Lenders told to help struggling borrowers

Mortgage lenders could be forced to improve the way they support borrowers who have gone into arrears and face repossession, following a meeting with the government.

Chancellor Alistair Darling has met with representatives of the mortgage banking sector to discuss what the industry can do to help borrowers hit by the credit crunch.

As a result, lenders have been given one month to review the way they deal with borrowers who are unable to make their monthly mortgage repayments.

Currently, mortgage lenders are regulated by the Financial Services Authority and are therefore obliged to follow strict rules about how their treat their customers – including only moving to repossession as a last resort.

Lenders are also able to follow voluntary codes of conduct that include providing debt information to customers, communicating with debt advisors and actively identifying at-risk borrowers facing repossession.

However, for some time there have been concerns that lenders are too aggressive when it comes to repossessing homes from people who have not kept up their repayments. They have also been criticised for inflicting fines on people who miss a payment, and failing to inform borrowers’ financial advisors when they fall into difficulties.

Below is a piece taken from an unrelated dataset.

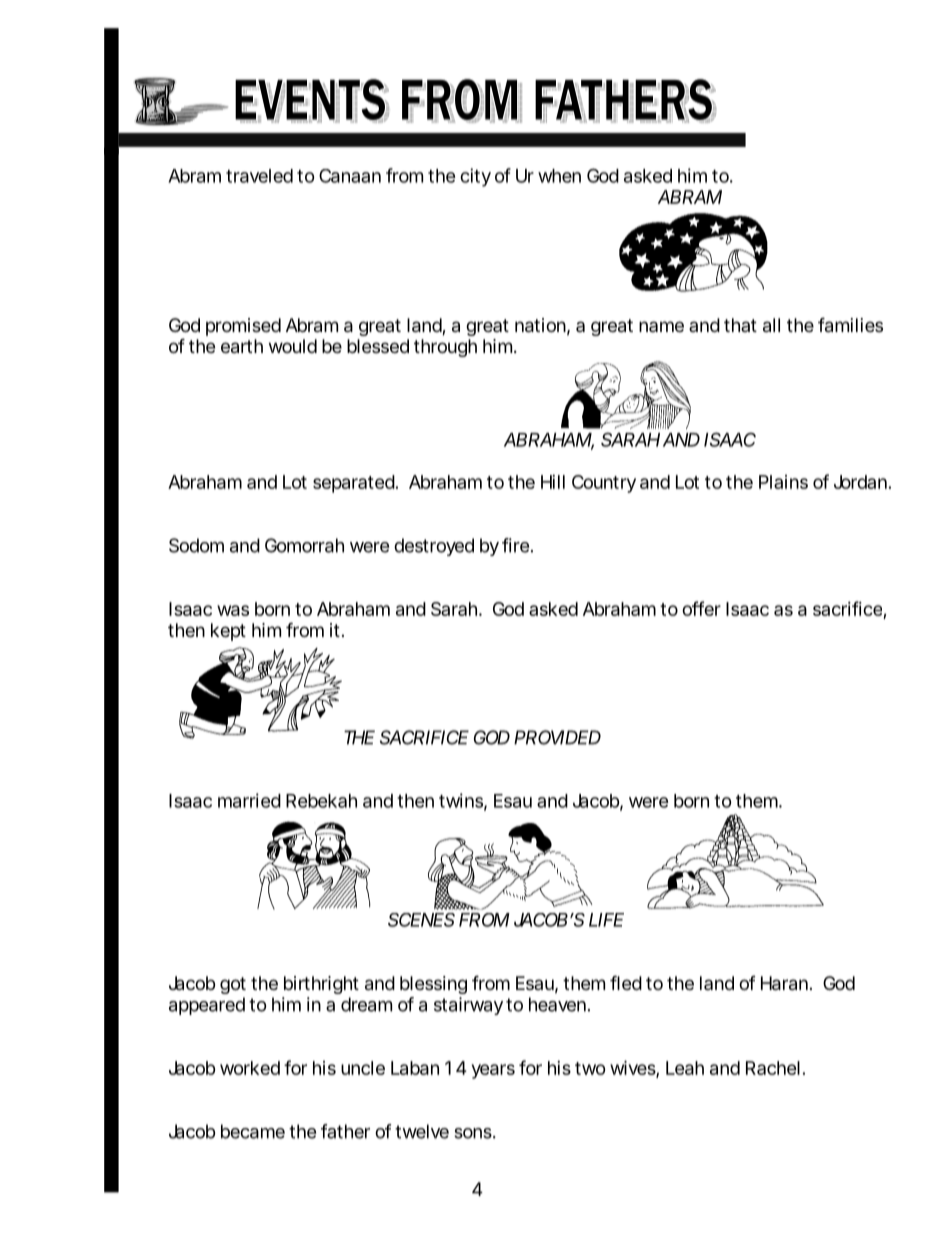 The height and width of the page is (1233, 952). What do you see at coordinates (228, 632) in the page?
I see `kept` at bounding box center [228, 632].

As a result of the meeting with Darling, lenders have now been ordered to review their voluntary arrangements, codes and other commitments and report back to ministers by the end of May.

Lenders will also have to improve the way they identify borrowers facing payment shock as their fixed rate deals come to an end.

Darling says: “I welcome the arrangements that the industry has in place and will continue to build upon, to address the concerns of borrowers in difficulty. I hope that lenders continue to take their responsibilities towards customers seriously.”

Michael Coogan, director general of the Council of Mortgage Lenders, adds that lenders will work with the government to ensure as few borrowers as possible face the threat of repossession.

He says: “Early contact with the lender before a payment is missed should ensure the widest range of options is available so customers can help themselves avoid payment shock.”